>>>

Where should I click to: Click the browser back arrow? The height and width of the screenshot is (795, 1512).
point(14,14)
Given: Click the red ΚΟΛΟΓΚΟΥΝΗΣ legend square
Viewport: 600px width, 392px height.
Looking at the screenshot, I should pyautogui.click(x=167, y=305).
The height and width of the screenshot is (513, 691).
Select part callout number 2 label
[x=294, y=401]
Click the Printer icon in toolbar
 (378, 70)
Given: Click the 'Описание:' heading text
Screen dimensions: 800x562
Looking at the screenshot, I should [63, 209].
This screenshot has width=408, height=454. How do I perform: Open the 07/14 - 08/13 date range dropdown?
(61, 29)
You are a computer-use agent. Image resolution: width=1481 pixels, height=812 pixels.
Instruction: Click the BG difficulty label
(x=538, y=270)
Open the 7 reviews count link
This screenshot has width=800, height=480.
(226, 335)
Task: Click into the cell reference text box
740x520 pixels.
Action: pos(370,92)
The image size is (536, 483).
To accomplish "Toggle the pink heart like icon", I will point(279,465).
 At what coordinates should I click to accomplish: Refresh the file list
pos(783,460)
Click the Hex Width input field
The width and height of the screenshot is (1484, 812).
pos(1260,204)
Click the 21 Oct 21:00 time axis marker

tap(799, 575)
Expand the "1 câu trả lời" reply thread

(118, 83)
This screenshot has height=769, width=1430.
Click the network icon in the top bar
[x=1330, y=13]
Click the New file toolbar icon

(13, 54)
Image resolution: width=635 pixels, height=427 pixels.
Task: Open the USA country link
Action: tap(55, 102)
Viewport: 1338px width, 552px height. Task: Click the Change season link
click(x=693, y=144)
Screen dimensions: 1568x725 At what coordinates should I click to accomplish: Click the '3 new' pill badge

<<<

- **INSTRUCTIONS FOR THE TASK**
Where a line of the entries above holds the word "Given", return that line.

- **ANSWER SPACE**
Given: Click the red ΚΟΛΟΓΚΟΥΝΗΣ legend square
Given: Click the 'Описание:' heading text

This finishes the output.